* _Problems to work on_:
(A) Answer these questions using the biography of Harold Garner:
(i) In what year did Garner receive his B.S. degree?
(ii) What was the name of the internal think tank at General Atomics that Garner helped found?
(iii) Which publication featured Garner's holographic video-projection system in 2005?
(B) Carry on the biography of Harold Garner from the point where it stops.

* _Extract to read_:
^^^^^^^^^^^^^^^^
Academic background
- Education: University of Missouri, Rolla; University of Wisconsin–Madison;
- Thesis: Low frequency turbulence, particle and heat transport in the Wisconsin Levitated Octupole (1982)

Academic work
- Institutions: University of Texas Southwestern Medical Center; Virginia Tech; Edward Via College of Osteopathic Medicine;
- Notable students: Jonathan Wren

= Harold Garner =

American physicist

Harold Ray Garner (born 5 February 1954), known informally as "Skip", is a biophysicist with research careers in plasma physics, bioengineering and bioinformatics. Garner was born in St. Louis, Missouri.
He received his B.S. degree in Nuclear Engineering (minor in computer science) at the University of Missouri, Rolla in 1976 and a PhD in plasma/high temperature matter physics from the University of Wisconsin–Madison in 1982. He also holds an honorary professional engineering degree also from the University of Missouri, Rolla.

==General Atomics==
From 1982 to 1994, Garner was a scientist at General Atomics in San Diego where he conducted experimental and theoretical research for the Department of Energy at international fusion research facilities. In his last six years at GA, he was a founding member of "The Institute", an internal think tank, where he developed artificial intelligence/expert systems, new particle accelerators, high temperature superconductors, stealth/defense technologies and biology software and instrumentation.

==University of Texas Southwestern Medical Center==
From 1994 to 2009, Garner held the P. O’B. Montgomery, M.D., Distinguished Chair, and was a professor of biochemistry and internal medicine, a member of the McDermott Center for Human Growth and Development (Human Genetics Center).

In 2005, Popular Science published an article featuring Garner's holographic video-projection system.

==Virginia Tech==
In December 2009, Garner moved to Virginia Tech and became the executive director of the Virginia Bioinformatics Institute and a professor of biological science, computer science and medicine.
^^^^^^^^^^^^^^^^
(Collected data)
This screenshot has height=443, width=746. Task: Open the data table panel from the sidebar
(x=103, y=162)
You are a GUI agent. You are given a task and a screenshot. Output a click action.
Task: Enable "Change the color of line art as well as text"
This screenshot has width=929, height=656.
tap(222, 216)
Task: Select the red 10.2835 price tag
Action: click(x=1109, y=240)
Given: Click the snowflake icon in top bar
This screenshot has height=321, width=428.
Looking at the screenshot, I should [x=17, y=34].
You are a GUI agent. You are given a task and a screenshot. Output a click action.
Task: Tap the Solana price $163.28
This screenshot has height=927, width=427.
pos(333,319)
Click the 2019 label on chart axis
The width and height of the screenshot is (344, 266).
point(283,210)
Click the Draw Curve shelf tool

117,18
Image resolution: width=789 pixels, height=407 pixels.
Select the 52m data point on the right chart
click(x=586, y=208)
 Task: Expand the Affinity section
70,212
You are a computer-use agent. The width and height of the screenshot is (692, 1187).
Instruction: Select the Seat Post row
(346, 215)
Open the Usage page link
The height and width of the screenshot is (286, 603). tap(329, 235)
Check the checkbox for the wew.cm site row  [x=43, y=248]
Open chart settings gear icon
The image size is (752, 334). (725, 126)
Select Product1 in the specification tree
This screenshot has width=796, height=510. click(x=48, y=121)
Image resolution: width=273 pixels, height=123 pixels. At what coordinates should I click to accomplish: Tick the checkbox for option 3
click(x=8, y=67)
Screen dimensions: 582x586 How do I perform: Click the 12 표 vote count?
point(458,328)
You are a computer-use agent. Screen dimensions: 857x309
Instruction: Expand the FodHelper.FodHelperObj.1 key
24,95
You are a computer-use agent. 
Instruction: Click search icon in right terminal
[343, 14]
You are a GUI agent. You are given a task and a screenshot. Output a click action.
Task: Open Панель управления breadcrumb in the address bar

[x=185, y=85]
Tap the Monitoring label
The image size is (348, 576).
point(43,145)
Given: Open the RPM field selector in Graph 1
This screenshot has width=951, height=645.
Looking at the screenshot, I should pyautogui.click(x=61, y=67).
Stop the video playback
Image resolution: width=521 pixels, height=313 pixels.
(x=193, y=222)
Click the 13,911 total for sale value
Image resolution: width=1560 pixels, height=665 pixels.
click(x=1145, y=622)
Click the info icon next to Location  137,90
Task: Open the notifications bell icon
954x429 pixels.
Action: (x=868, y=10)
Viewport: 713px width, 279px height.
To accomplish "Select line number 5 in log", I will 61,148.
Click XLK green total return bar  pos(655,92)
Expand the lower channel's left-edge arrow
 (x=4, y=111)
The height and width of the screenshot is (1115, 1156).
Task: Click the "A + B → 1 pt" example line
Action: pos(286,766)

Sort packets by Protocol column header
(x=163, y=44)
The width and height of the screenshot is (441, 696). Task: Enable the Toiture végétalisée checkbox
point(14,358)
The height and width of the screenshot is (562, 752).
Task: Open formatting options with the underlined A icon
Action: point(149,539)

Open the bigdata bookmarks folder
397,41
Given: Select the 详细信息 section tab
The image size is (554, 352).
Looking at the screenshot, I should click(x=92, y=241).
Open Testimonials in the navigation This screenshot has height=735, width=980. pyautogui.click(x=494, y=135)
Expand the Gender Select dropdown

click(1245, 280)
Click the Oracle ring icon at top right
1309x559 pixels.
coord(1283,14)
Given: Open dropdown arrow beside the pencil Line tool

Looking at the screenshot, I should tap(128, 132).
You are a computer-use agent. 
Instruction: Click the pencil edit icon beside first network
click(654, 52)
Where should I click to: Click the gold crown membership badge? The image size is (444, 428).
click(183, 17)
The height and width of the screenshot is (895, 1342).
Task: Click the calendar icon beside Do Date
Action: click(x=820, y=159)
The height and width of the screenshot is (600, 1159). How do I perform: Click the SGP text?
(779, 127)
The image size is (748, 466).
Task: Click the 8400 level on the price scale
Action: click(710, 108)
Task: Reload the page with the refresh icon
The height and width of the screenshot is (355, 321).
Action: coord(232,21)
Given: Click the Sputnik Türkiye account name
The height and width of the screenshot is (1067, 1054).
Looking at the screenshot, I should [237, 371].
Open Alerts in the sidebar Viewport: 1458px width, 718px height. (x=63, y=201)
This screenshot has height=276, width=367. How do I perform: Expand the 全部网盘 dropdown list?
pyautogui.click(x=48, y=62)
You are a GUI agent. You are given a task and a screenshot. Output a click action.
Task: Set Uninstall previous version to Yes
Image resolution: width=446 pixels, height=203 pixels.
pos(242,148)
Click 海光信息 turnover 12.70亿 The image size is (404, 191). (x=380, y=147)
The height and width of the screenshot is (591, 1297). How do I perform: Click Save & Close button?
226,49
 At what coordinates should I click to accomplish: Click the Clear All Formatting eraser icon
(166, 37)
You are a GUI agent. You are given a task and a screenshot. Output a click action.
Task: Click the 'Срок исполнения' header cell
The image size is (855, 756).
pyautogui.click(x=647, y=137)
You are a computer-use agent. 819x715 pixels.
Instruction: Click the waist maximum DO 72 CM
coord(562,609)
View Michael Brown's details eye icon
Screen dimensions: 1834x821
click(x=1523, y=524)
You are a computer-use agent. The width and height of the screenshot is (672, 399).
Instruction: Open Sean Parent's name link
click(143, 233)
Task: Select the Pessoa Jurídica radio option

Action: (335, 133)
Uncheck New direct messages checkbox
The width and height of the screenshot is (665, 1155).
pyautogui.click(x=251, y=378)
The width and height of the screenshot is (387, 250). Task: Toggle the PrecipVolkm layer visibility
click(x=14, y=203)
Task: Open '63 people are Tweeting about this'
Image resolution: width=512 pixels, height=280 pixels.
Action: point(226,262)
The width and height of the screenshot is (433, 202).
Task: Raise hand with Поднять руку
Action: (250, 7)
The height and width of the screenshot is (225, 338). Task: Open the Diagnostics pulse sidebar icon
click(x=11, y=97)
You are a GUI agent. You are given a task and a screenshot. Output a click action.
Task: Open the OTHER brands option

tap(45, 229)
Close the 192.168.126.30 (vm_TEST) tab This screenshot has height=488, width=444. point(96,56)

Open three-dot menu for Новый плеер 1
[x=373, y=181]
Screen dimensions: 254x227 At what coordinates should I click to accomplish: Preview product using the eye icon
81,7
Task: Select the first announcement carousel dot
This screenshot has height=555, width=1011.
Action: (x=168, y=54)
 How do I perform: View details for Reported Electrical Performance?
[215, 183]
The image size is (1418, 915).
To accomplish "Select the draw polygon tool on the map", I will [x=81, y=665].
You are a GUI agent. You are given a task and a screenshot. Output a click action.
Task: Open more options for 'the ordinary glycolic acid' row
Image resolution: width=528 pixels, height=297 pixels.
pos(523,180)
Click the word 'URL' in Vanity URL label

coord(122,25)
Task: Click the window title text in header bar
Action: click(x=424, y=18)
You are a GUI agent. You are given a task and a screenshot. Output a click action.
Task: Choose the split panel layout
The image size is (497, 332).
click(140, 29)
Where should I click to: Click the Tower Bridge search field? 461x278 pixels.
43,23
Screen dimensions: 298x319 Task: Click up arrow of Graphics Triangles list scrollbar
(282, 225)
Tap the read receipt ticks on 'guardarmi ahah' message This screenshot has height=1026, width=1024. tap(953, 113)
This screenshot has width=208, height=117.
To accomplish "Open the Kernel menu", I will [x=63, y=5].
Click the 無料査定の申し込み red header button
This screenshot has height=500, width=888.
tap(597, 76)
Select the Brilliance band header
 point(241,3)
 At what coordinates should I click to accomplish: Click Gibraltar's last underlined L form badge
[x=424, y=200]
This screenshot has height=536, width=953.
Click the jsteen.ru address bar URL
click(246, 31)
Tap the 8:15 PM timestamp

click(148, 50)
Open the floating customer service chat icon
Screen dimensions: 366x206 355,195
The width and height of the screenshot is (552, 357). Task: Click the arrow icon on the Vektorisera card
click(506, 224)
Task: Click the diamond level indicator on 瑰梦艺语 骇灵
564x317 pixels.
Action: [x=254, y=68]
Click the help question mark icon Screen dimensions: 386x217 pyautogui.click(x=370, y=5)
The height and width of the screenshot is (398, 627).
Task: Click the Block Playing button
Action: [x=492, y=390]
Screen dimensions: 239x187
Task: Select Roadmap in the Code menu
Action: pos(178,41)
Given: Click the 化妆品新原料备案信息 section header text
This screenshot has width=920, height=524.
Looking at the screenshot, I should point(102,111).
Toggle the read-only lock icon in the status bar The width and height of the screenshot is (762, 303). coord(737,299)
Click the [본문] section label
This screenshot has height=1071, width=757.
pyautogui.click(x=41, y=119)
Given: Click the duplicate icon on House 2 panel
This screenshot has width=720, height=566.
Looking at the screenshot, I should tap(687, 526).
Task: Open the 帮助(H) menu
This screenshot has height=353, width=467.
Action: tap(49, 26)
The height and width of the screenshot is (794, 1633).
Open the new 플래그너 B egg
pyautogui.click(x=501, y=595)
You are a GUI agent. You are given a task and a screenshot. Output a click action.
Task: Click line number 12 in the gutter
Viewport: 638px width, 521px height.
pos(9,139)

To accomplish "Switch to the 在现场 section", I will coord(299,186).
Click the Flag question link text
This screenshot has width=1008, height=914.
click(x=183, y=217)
^^^^^^^^^^^^^^^^
* _Your responses_:
(A)
(i) 1976
(ii) "The Institute"
(iii) Popular Science

(B)
In 2012, Garner was demoted from executive director following an audit into his hiring and firing practices. Garner then sued the university in 2014, claiming that the university violated his constitutional 14th amendment due process rights and his employment contract, and it caused damage to his reputation. In a 2015 settlement, he was appointed executive director of the newly created Office of Medical Informatics Translation, Training and Ethics (MITTE) for four years without limits on outside employment. The settlement, which resolves both federal and state cases, also stipulates that Garner will not be eligible for reappointments and will resign from his tenured professorship.

==Edward Via College of Osteopathic Medicine (VCOM)==

In April 2016, Garner became a member of the Edward Via College of Osteopathic Medicine as a professor of biomedicine and executive director, Primary Care Research Network and the VCOM Center for Bioinformatics and Genetics.

In 2018, Garner became the associate vice-provost for research development for the Edward Via College of Osteopathic Medicine.

In 2019, Garner was also appointed as the interim associate dean for biomedical affairs for the Carolinas Campus of the Edward Via College of Osteopathic Medicine.

==Achievements==
Garner sits on numerous corporate advisory boards and advises for numerous governmental agencies. He is also the founder of several companies – Helix, BioAutomation, Light Biology (acquired by Nimblegen, acquired by Roche), Orbit Genomics (previously Genomeon), Heliotext, Quanta Lingua and Comperity.